--- Data excerpts ---

--- START ---

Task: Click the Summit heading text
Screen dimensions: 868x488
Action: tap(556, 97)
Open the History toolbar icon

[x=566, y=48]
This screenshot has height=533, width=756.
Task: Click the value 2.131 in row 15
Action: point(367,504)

--- END ---

--- Problem to solve ---
Copy out the entries. Change nothing.

--- Output below ---
Task: Click the Summit heading text
Screen dimensions: 868x488
Action: tap(556, 97)
Open the History toolbar icon

[x=566, y=48]
This screenshot has height=533, width=756.
Task: Click the value 2.131 in row 15
Action: point(367,504)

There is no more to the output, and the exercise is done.